▸ ÉNONCÉ DU PROBLÈME
Reprenez le jugement du tribunal administratif de Versailles sur la taxe foncière de la SCI Les allées et poursuivez-en la rédaction après sa dernière phrase.

:: TEXTE SOURCE ::

Tribunal administratif de Versailles

Jugement du 1er décembre 2022 n° 2103257

01/12/2022

Irrecevabilité

Vu les procédures suivantes :

I - Par une requête enregistrée le 19 avril 2021 sous le n°2103257, la société civile immobilière (SCI) Les allées, représentée par Me Vidal et Me Choley, demande au tribunal :

1°) de prononcer la décharge de la cotisation de taxe foncière sur les propriétés bâties à laquelle elle a été assujettie au titre de l'année 2020 à raison du bien immobilier situé 18, avenue Carnot à Corbeil-Essonnes ;

2°) de mettre à la charge de l'Etat la somme de 2 000 euros au titre de l'article L. 761-1 du code de justice administrative.

Elle soutient que :

- la décision rejetant sa réclamation a été signée par une autorité incompétente ;

- l'article 1382 C bis du code général des impôts est inconstitutionnel et inconventionnel en ce qu'il méconnaît le principe d'égalité reconnu par les stipulations de l'article 25 du pacte international relatif aux droits civils et politiques et de l'article 20 de la charte des droits fondamentaux de l'Union européenne, ainsi que les articles 6 et 13 de la Déclaration des droits de l'homme et du citoyen de 1789 ; en effet, la société interprofessionnelle de soins ambulatoires " Les allées " constitue une maison de santé au sens de l'article L. 6323-3 du code de la santé publique et occupe à titre onéreux les locaux lui appartenant et à raison desquels elle est imposée à la taxe foncière et elle-même ne peut pourtant pas bénéficier de l'exonération prévue par l'article 1382 C bis du code général des impôts, dans la mesure où elle est une personne privée et non une collectivité territoriale ou un établissement public de coopération intercommunale, ce qui entraîne une rupture d'égalité et des distorsions de concurrence avec les autres établissements de santé analogues appartenant à des collectivités ou établissements publics.

:::
:: DONNÉES FOURNIES ::

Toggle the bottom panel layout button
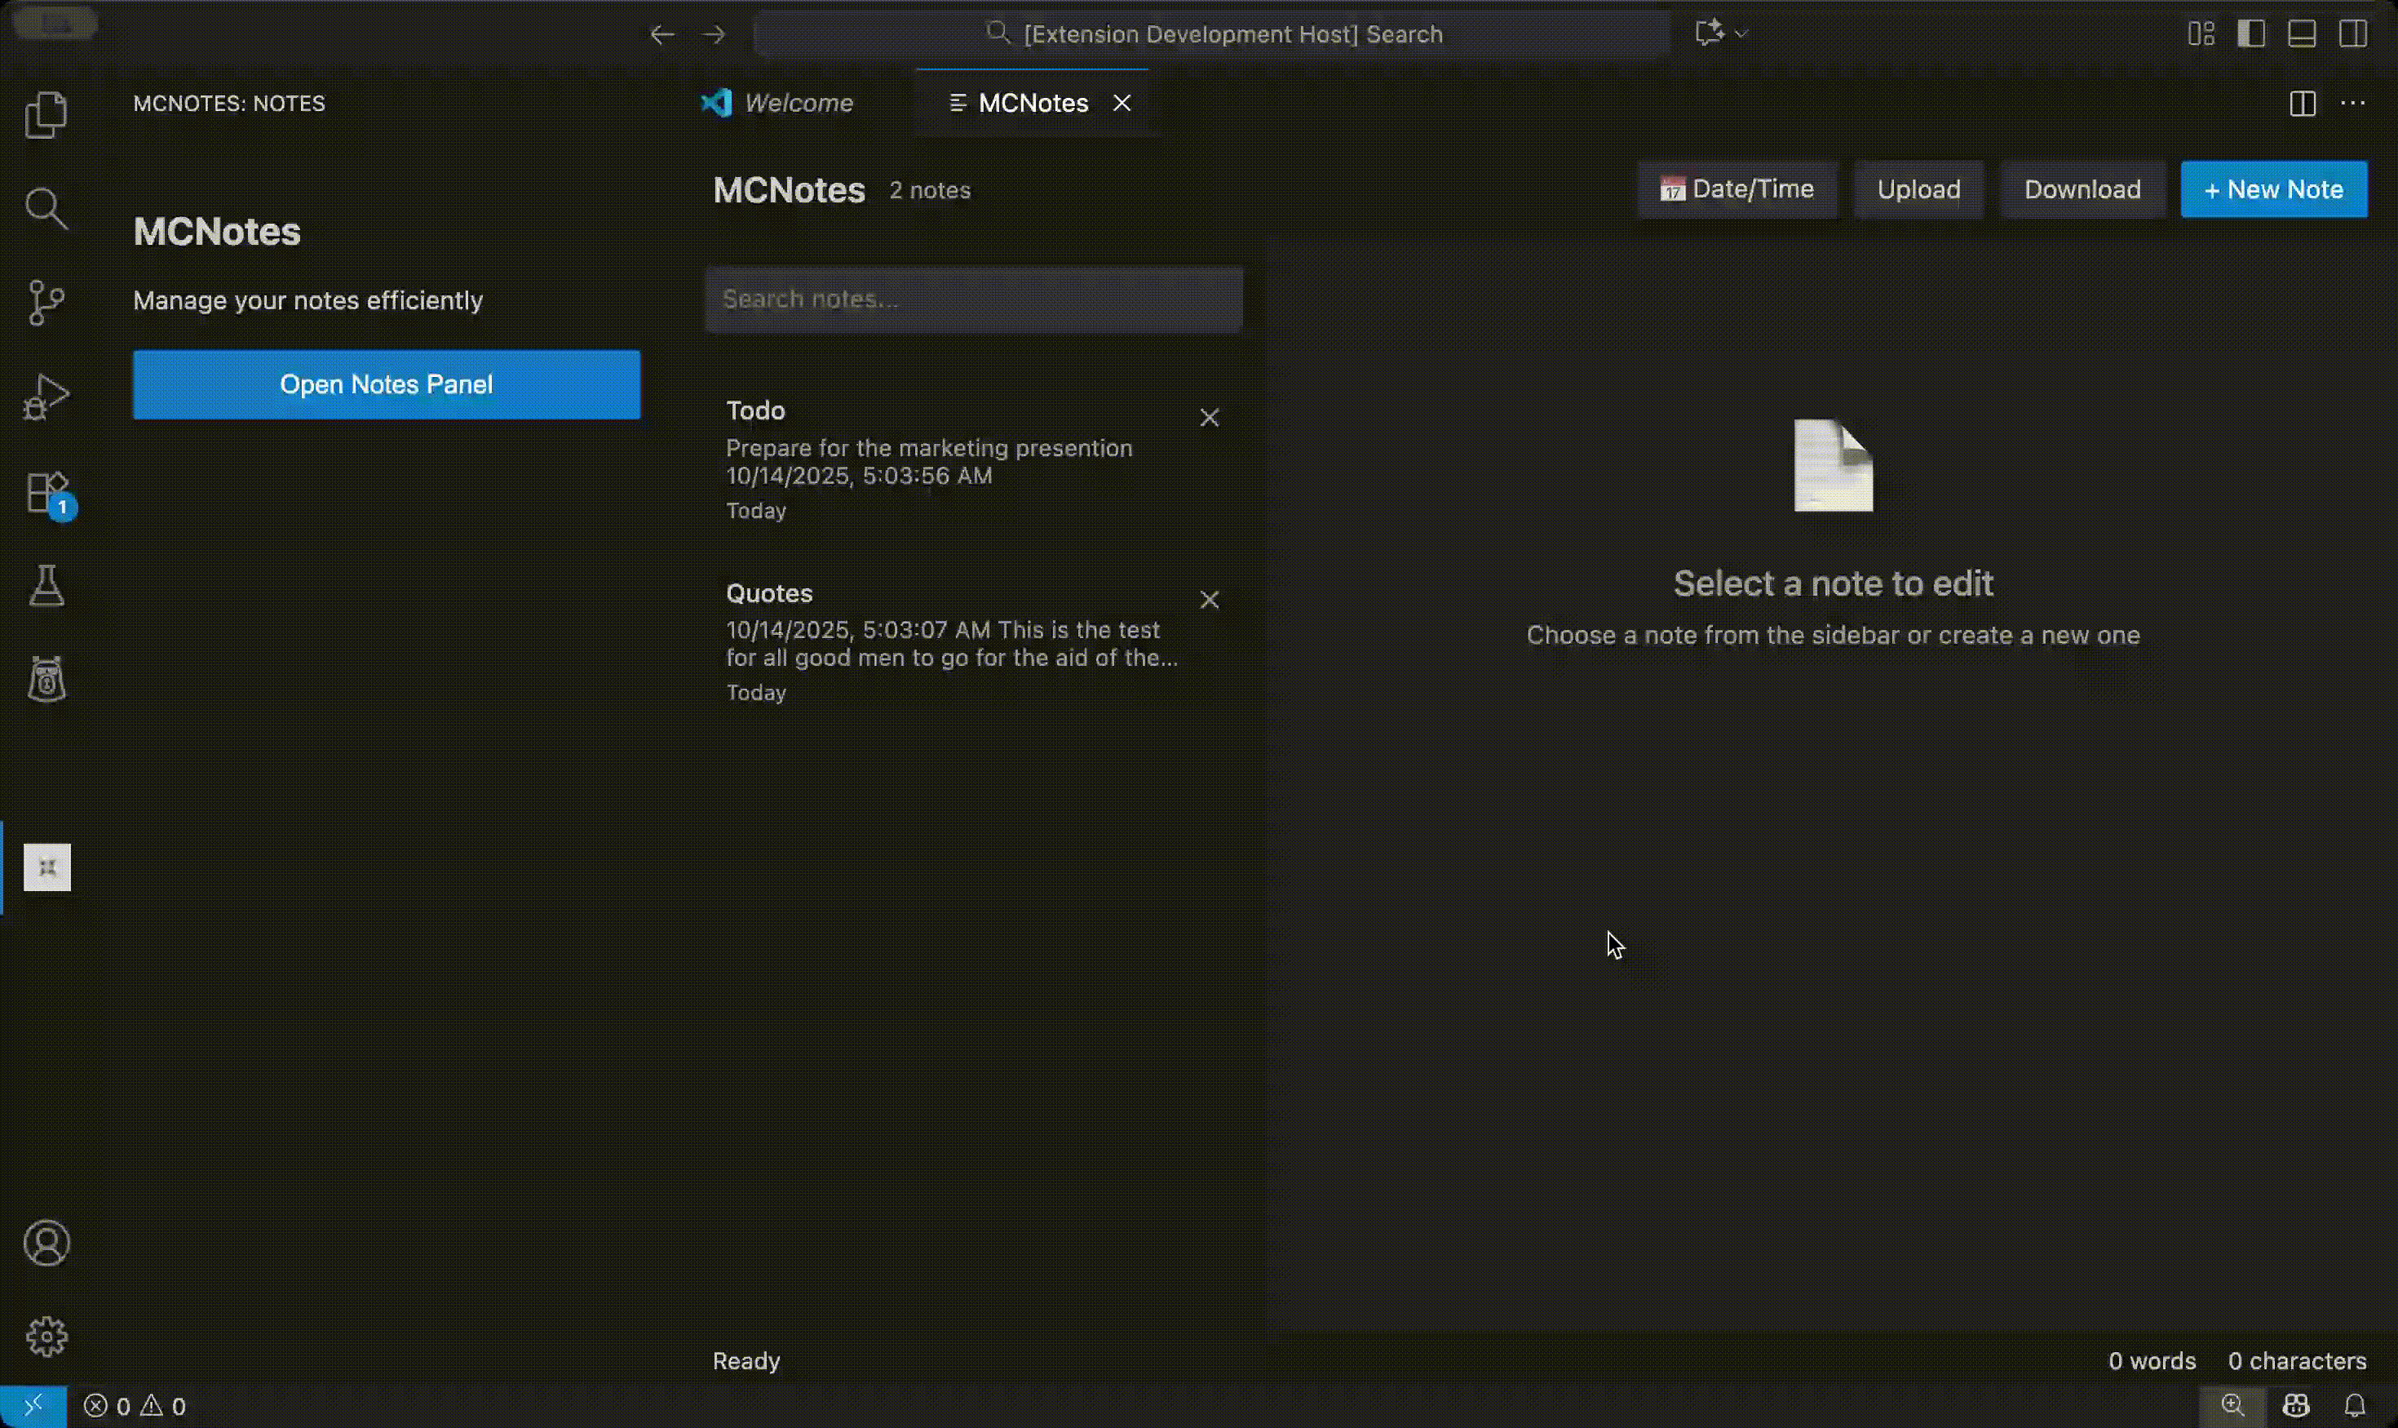Viewport: 2398px width, 1428px height. 2302,34
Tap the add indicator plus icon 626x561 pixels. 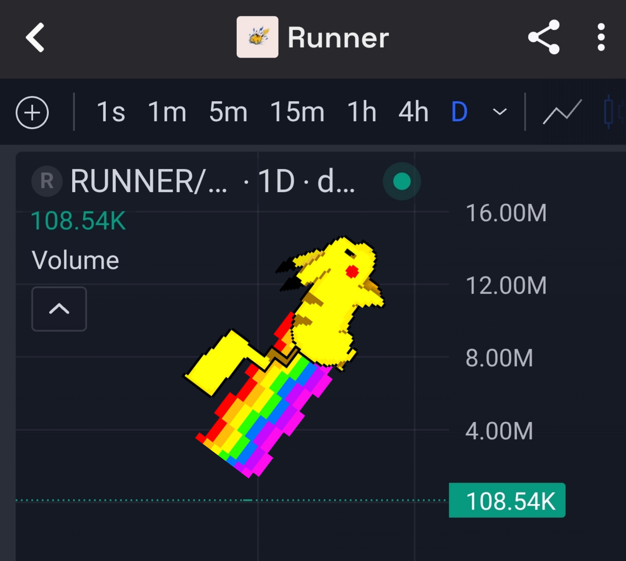[32, 113]
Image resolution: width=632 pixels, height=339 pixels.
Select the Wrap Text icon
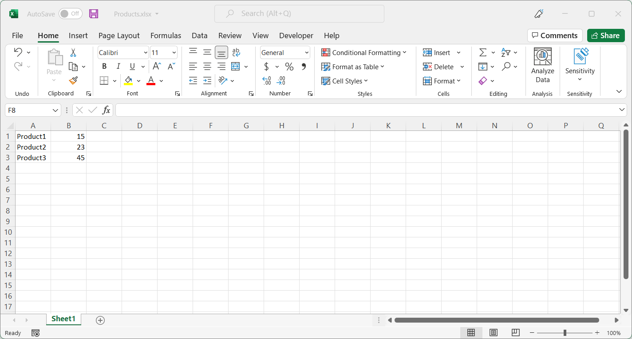[236, 52]
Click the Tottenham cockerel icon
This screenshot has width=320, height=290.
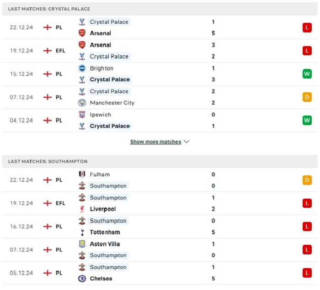82,232
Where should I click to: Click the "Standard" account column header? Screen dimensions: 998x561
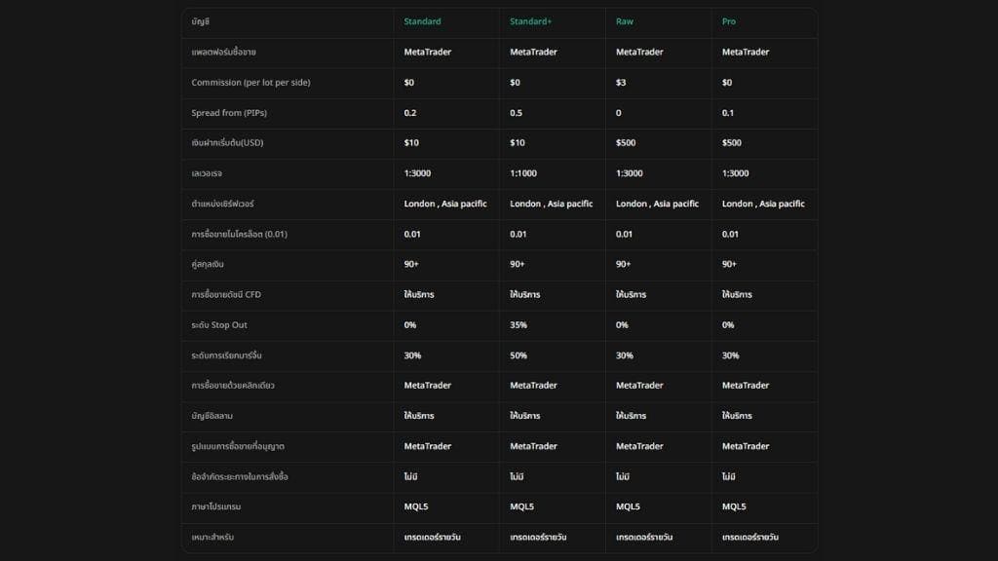422,21
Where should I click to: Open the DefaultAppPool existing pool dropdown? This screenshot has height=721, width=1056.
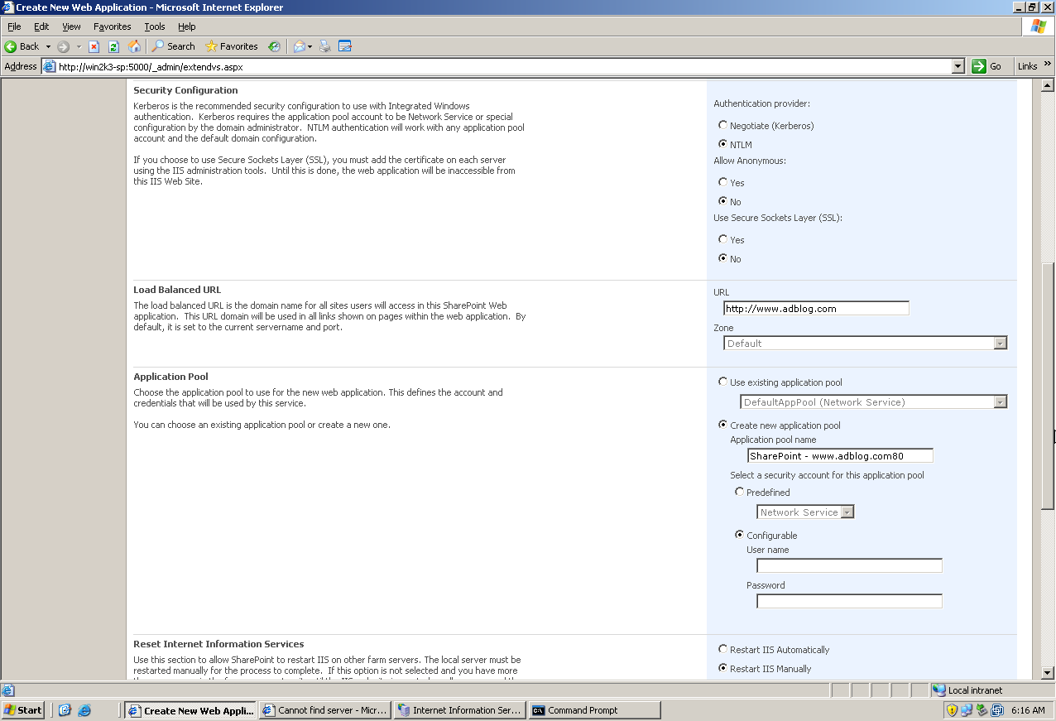coord(1001,401)
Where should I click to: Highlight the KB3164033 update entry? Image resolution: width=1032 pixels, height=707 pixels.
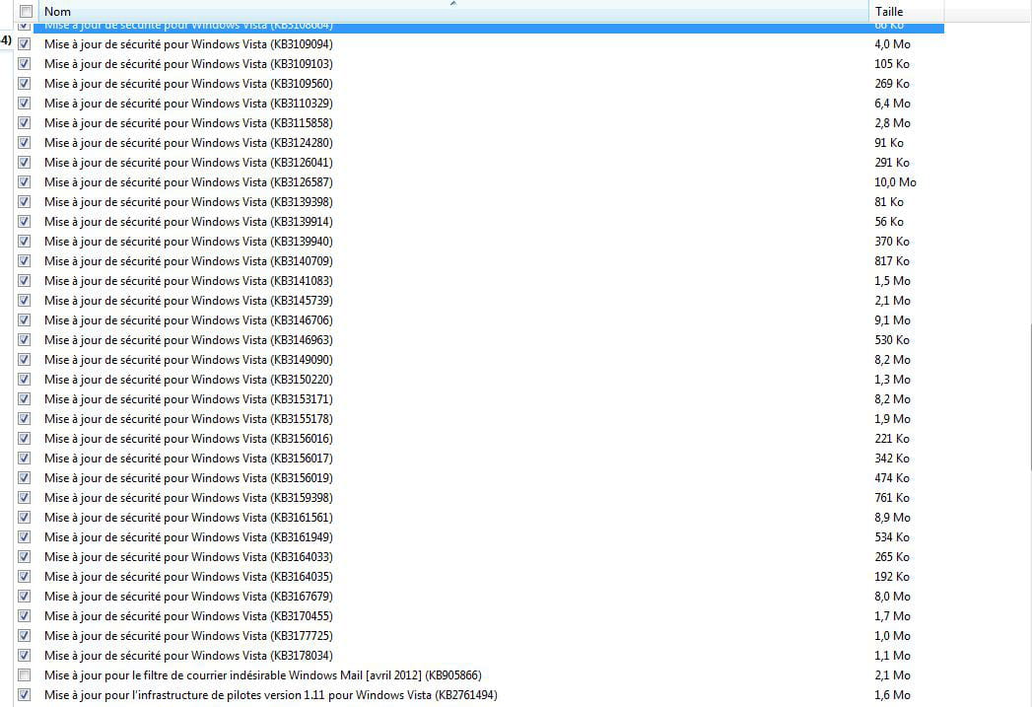point(188,557)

:::

▸ RÉPONSE PROPOSÉE
Par un mémoire en défense enregistré le 9 septembre 2021, le directeur départemental des finances publiques des Yvelines conclut au rejet de la requête.

Il fait valoir que :

- le moyen tiré de l'inconstitutionnalité de l'article 1382 C bis du code général des impôts est irrecevable, faute d'avoir été soulevé à l'appui d'un mémoire distinct et motivé portant la mention " question prioritaire de constitutionnalité " conformément à l'article R 771-3 du code de justice administrative ;

- les moyens soulevés par la société requérante ne sont pas fondés.

II - Par une requête enregistrée le 19 avril 2021 sous le n°2103258, la SCI Les allées, représentée par Me Vidal et Me Choley, demande au tribunal :

1°) d'annuler la décision du 18 février 2021 par laquelle le directeur départemental des finances publiques de l'Essonne a rejeté sa demande tendant à la remise gracieuse de la taxe foncière à laquelle elle a été assujettie au titre de l'année 2020 ;

2°) d'enjoindre au directeur départemental des finances publiques de l'Essonne de prononcer la remise gracieuse de cette imposition ou, à défaut, de réexaminer sa demande ;

3°) de mettre à la charge de l'Etat la somme de 2 000 euros au titre de l'article L. 761-1 du code de justice administrative.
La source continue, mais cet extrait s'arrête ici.